Viewers will note that, despite Bourgeau’s satiric, even subversive aims, his craftsmanship is always superb. Working in a variety of media, he’s created and is showing a body of remarkably polished two- and three-dimensional objects.
One assemblage, “American Beauty (Sleeping)” comprises a playpen holding the bust of a child mannequin and a carpenter’s hammer. The piece is a comment about imminent violence against children -- think Columbine -- intensified by crisp construction from spare, unsullied parts. In a series of mixed-media pieces Bourgeau distills the essence of well-known artists into memorable, marketable, black-and-white logos (Magritte is a pipe, Matisse a pair of scissors). Here again, the workmanship is meticulous.

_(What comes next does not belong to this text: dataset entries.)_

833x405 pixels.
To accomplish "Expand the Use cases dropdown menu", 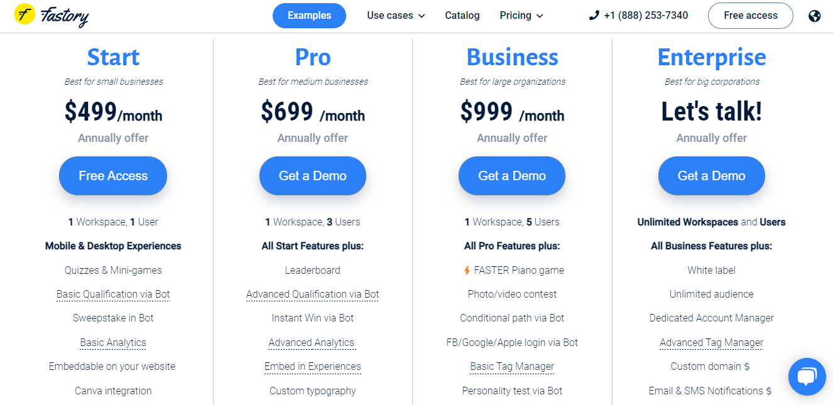I will [x=396, y=16].
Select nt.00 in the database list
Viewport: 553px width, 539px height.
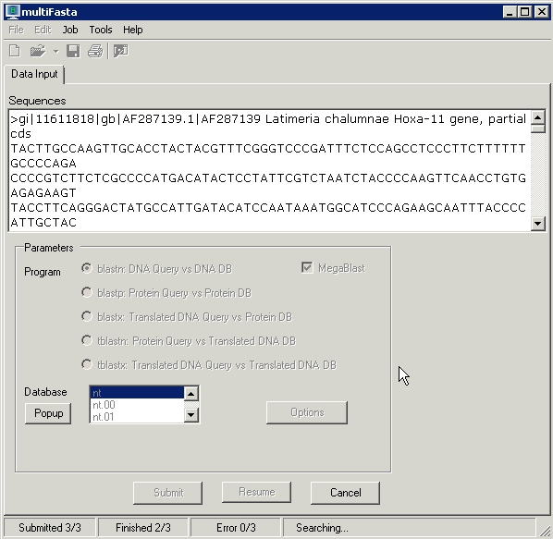tap(137, 405)
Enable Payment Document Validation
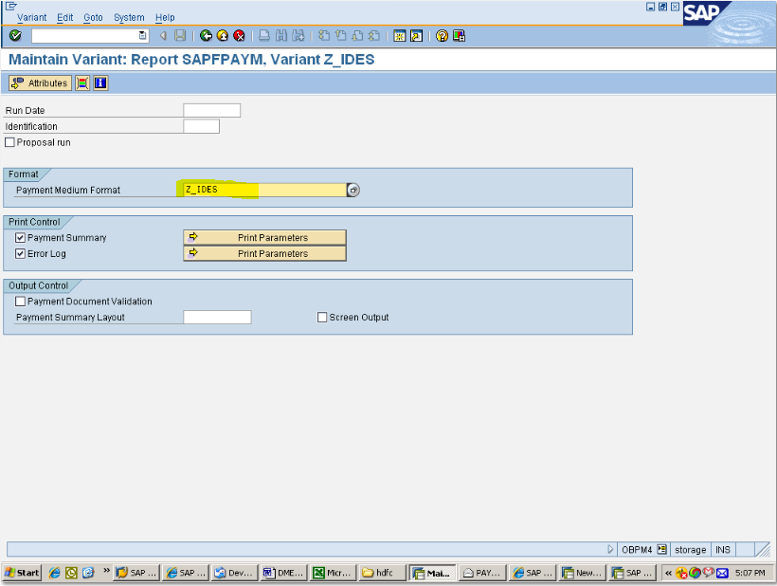Image resolution: width=777 pixels, height=586 pixels. point(20,301)
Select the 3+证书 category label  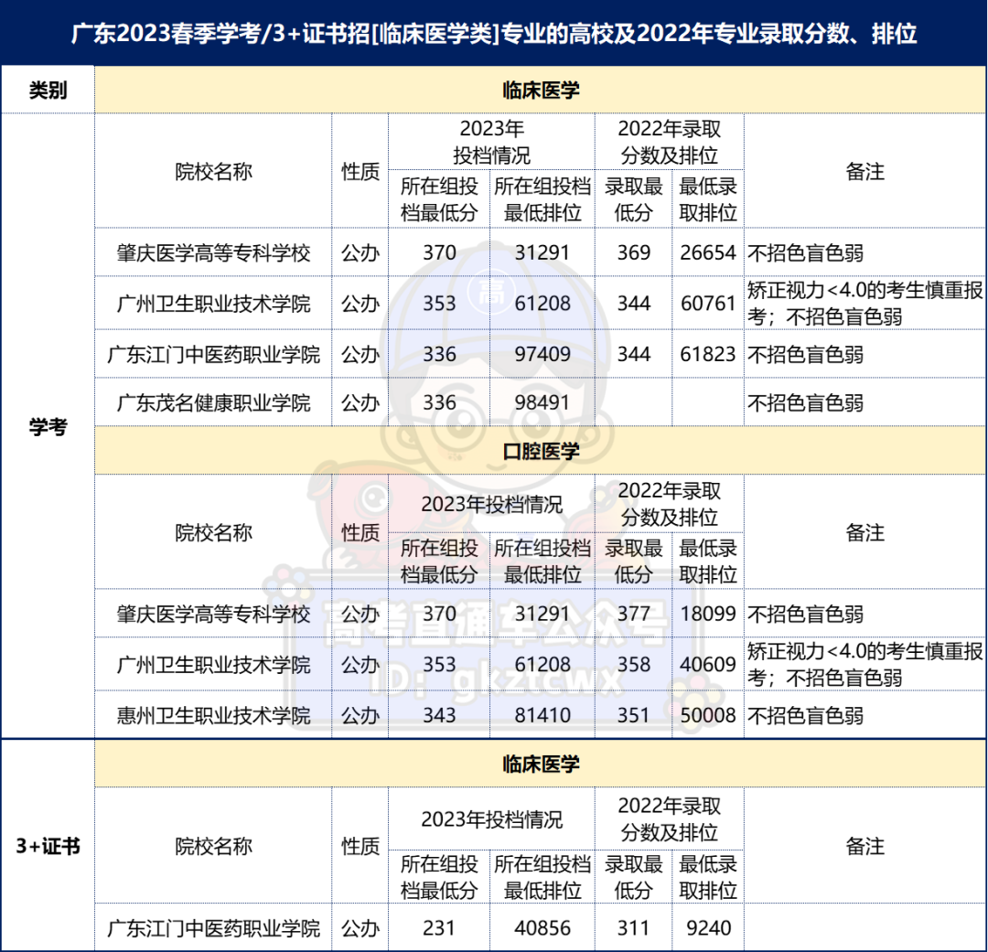pyautogui.click(x=48, y=846)
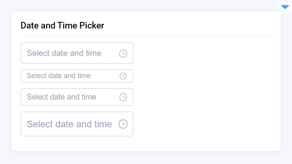Click the clock icon in the first picker
Viewport: 292px width, 164px height.
pos(123,53)
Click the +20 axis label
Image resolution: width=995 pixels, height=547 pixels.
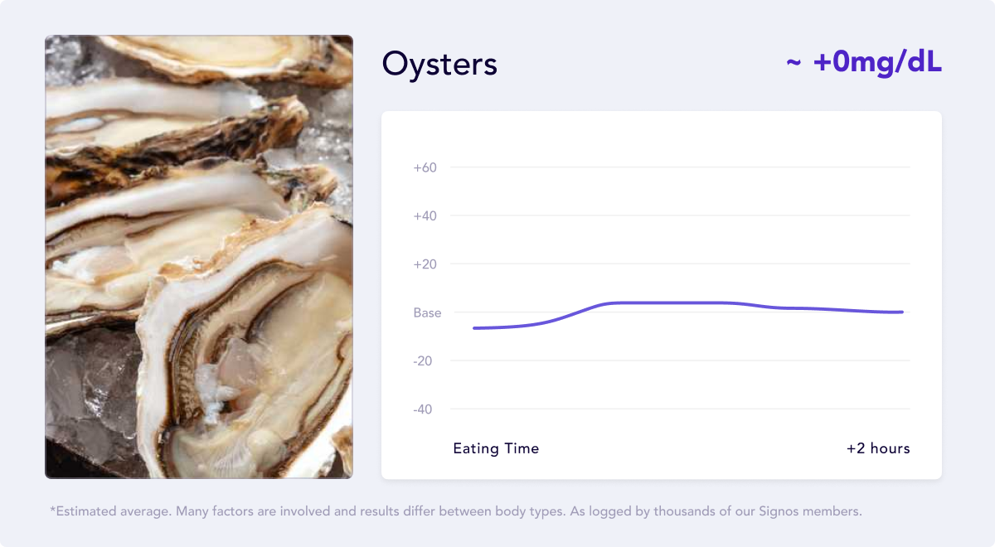click(x=425, y=264)
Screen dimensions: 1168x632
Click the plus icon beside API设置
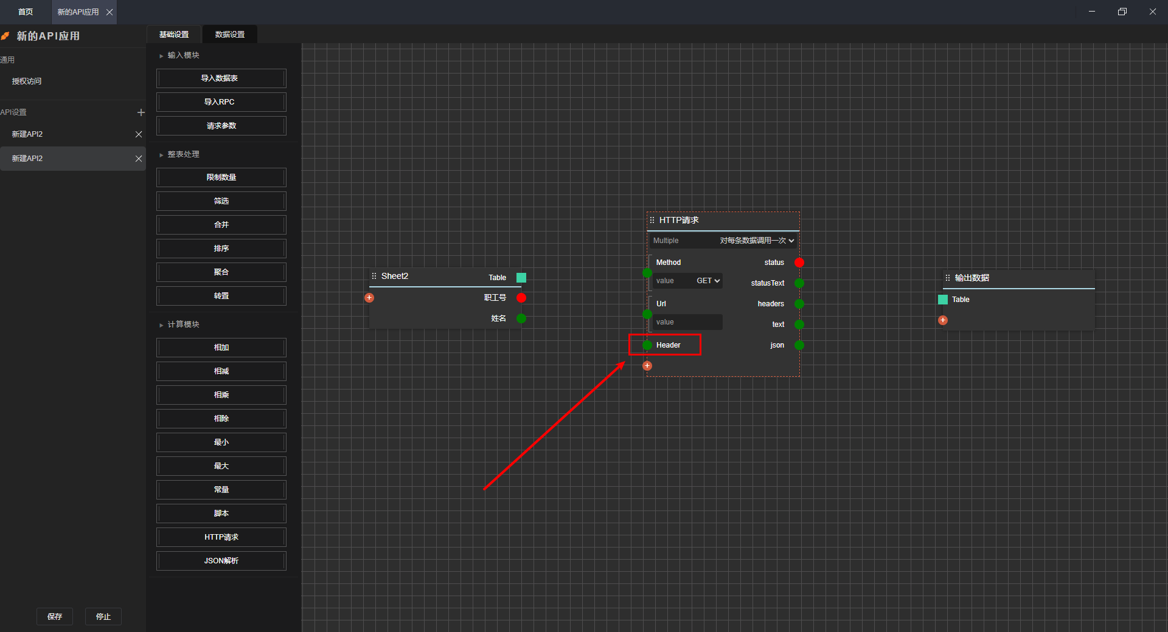141,112
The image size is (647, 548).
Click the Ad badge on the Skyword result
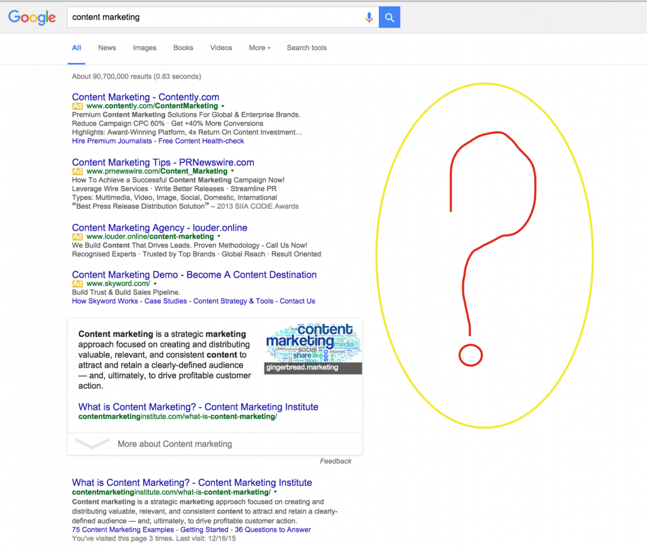pos(77,284)
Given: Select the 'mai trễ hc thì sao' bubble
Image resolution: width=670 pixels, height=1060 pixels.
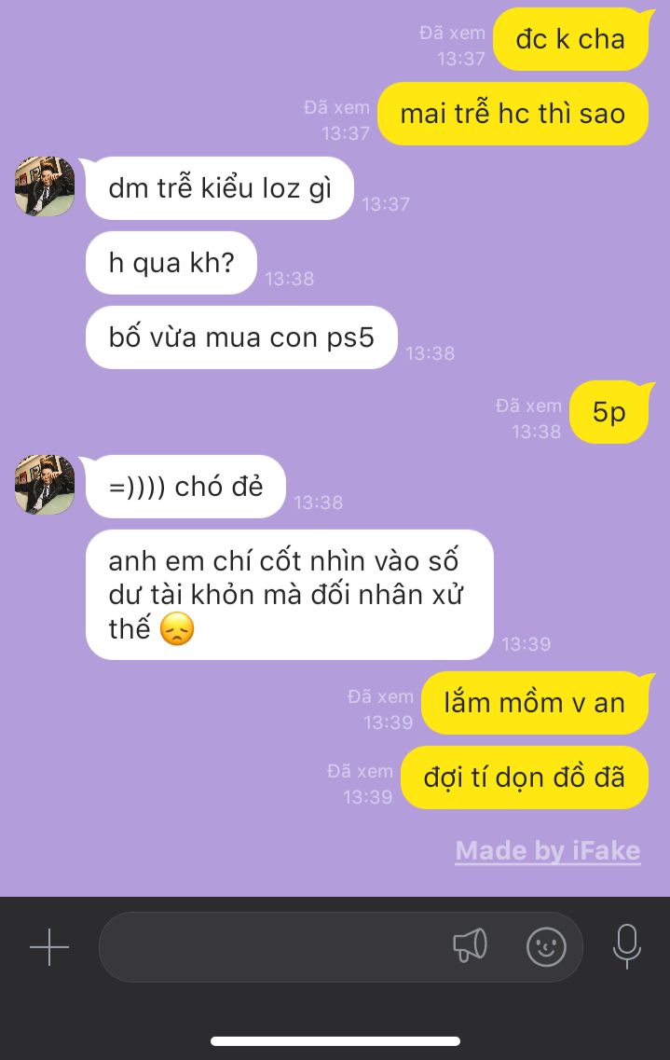Looking at the screenshot, I should point(513,114).
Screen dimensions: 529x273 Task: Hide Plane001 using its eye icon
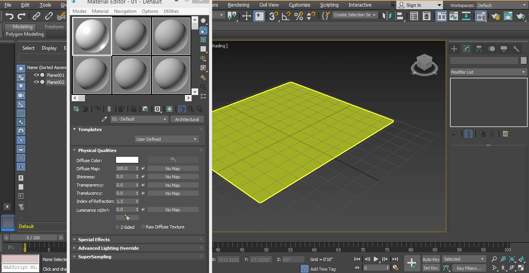36,75
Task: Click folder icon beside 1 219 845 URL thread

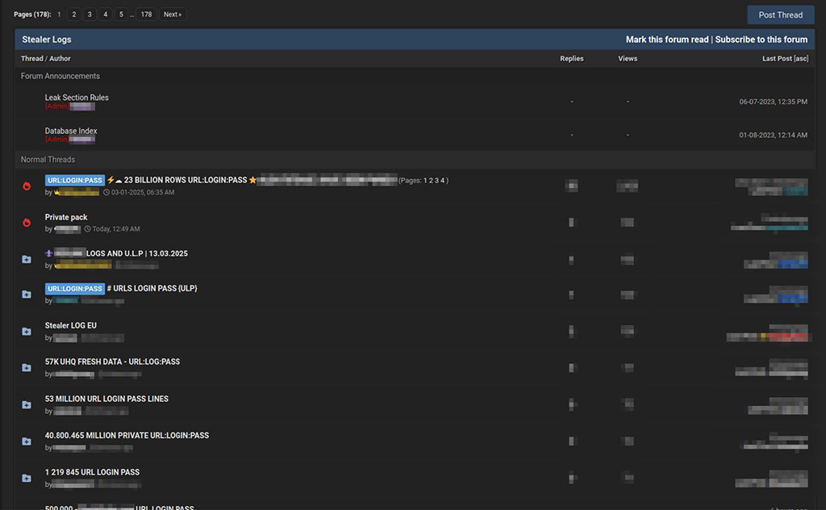Action: click(27, 478)
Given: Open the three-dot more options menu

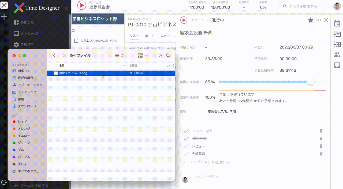Looking at the screenshot, I should pos(318,20).
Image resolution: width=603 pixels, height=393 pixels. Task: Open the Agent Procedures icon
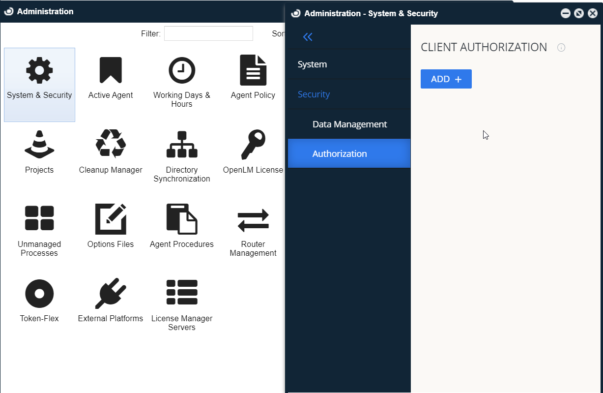click(182, 218)
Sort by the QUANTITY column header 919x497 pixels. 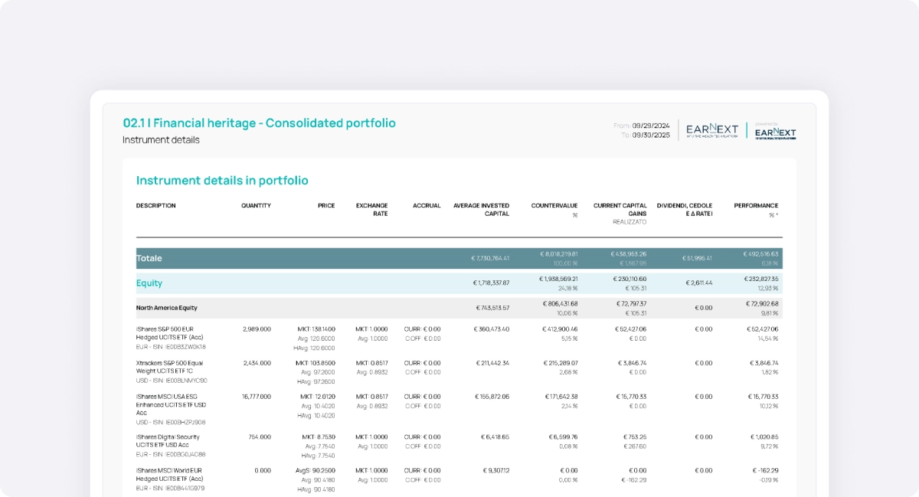tap(256, 205)
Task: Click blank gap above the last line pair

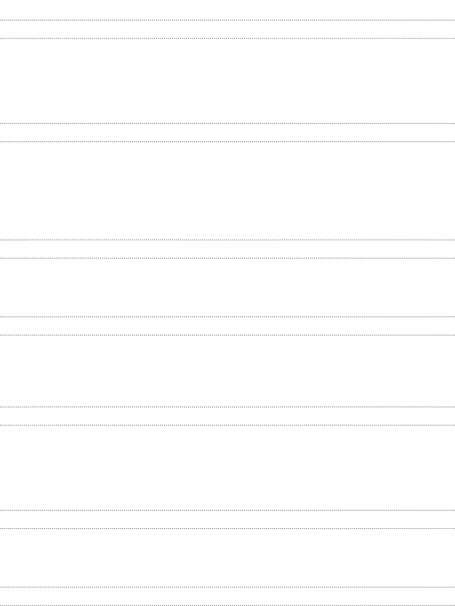Action: [x=227, y=557]
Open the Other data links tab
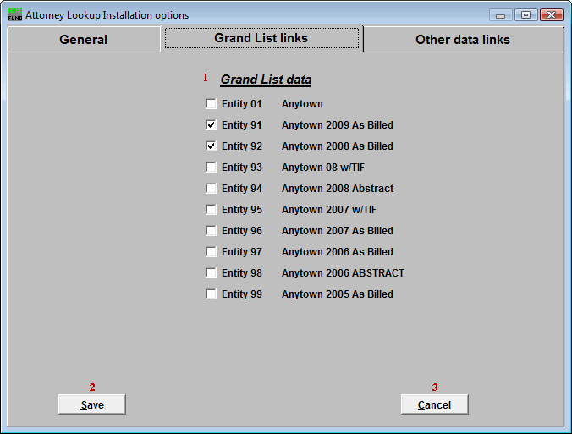This screenshot has height=434, width=572. pyautogui.click(x=462, y=40)
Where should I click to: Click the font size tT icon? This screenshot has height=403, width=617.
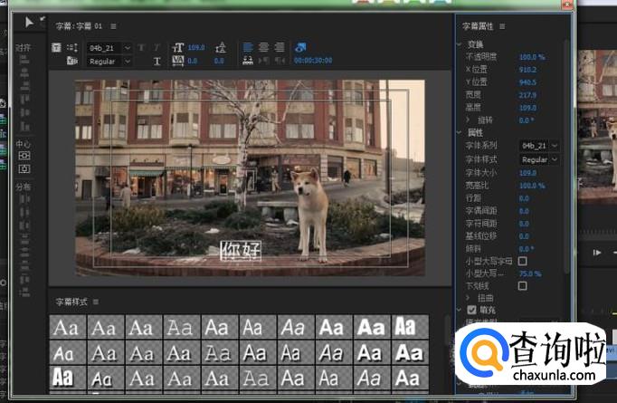pos(177,47)
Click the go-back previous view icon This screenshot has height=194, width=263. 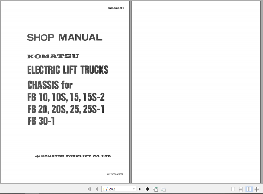(x=155, y=189)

It’s just this technical perfection that makes Bourgeau’s conceptual projects -- gutsy exercises in simulation -- believable. His exhibit “Picasso’s Camera” purported to reveal the unrecognized genesis of Cubism: a camera with a cracked lens belonging to the artist. From what Bourgeau alleged was a roll of undeveloped film found in the camera, he created a series of fractured photo portraits, jestfully but convincingly redefining one of the wellsprings of modern art.
Most recently, Bourgeau has extended simulation into performance, assuming the identities of made-up, international artists and exhibiting their works with the aim of questioning curatorship, authenticity and the marketing of art. One of Bourgeau’s alter egos, Norwegian photographer Stig Eklund, creates moody pictures materializing northern angst and light.
In fact, Eklund’s and others’ pictures are creditable works of art in their own right. Continuing to make art under fake identities should be Bourgeau’s next career move, van der Marck said. The ability to do that testifies to Bourgeau’s endless invention, including self-invention, and to a talent that merits hearty applause.